Evet kabul ediyorum ben normal bir insan değilim.
Ama normal neydi ki ?
Neyse
Bu saatte mutfağımdayım ve kendime kahve yapıyorum.Sanki tüm günün ikramları yetmemiş gibi, evin içine yayılan sırf bu koku için bile uykumun belki hiç gelmeyeceğini göze alabiliyorum. Geberiyorum yorgunluktan ama yapacak bir şey yok.
Bu saatte uyanık olan insanların hep mutsuz olduğu söylenir, doğru değil. Bazen birilerini beklediği söylenir, ki beklemişliğim olmuşsa da, artık diyorum birilerini bekleyecek kadar usul usul geçmiyor zaman.
Yani, doğru değil.
Vampir de değilim, soran olmuştu bunu geçen gün birisi.
Öyle veya böyle, ciddi veya şaka, tek gerçek olan şu.Gece cazibeli, gece kıvrak, ve gece bensiz kalamayacak kadar mükemmel.

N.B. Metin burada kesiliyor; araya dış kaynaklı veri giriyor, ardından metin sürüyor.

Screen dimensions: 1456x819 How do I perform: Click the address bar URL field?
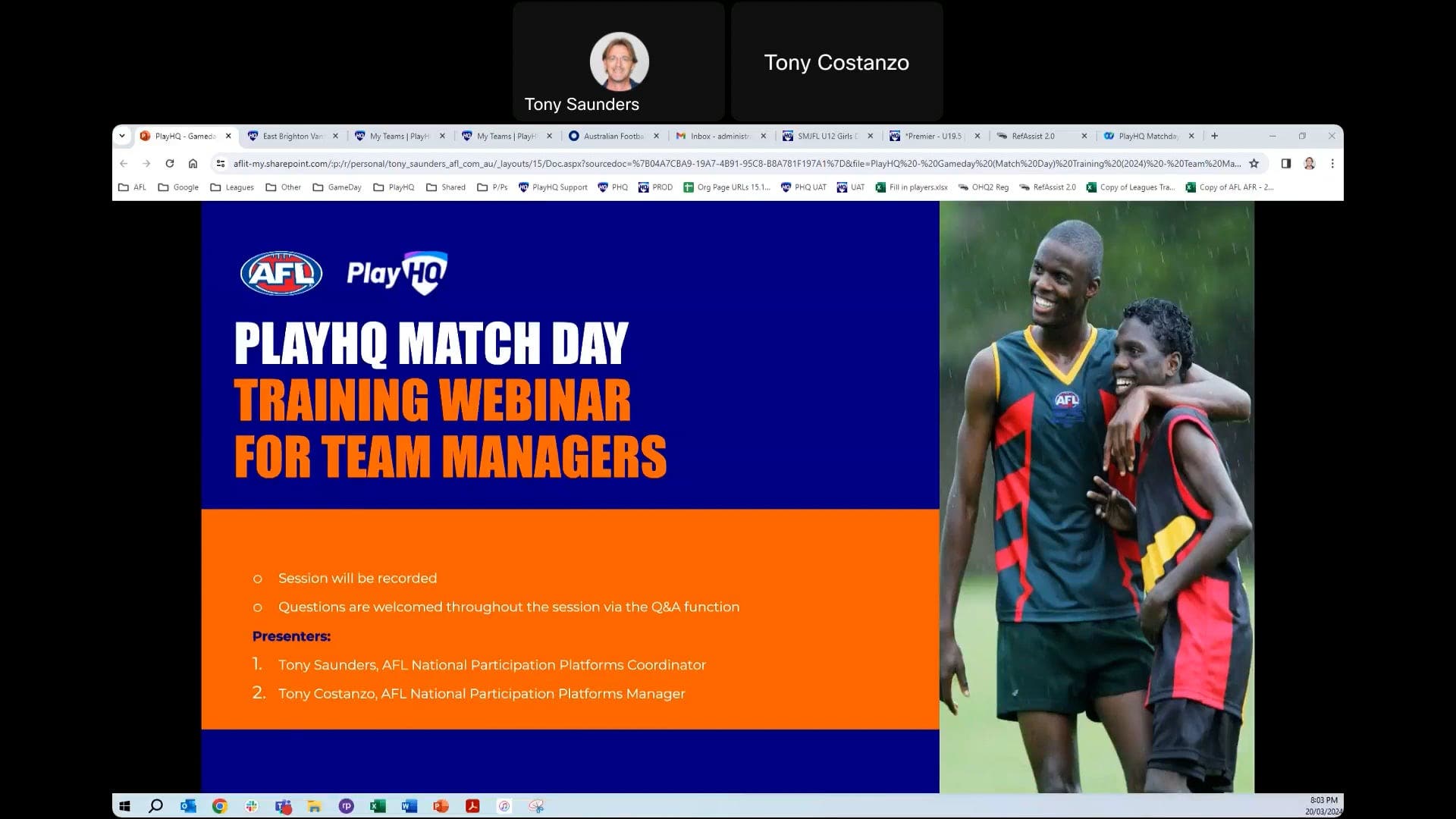coord(736,163)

Yalın ayak loş ışıklı korodorlarda yürürken kedi oluyorum bazen, kuzgun oluyorum, kadın oluyorum.
Sonra
Bir saniye.
…
Kahvem fincanım için köpürürken susmalıydım, bir dal yetmeyebilir ama uyarmalıyım kendimi. Artık müsade sessizlik içinde sesini yitirmişlerindir.
Perdelerimin kıpırdayışına aşık olacağım bu gece, eminim. Ve işte serin bir haziran,boy boy, renk renk, balkon demirlerinden sarkıyor göğe.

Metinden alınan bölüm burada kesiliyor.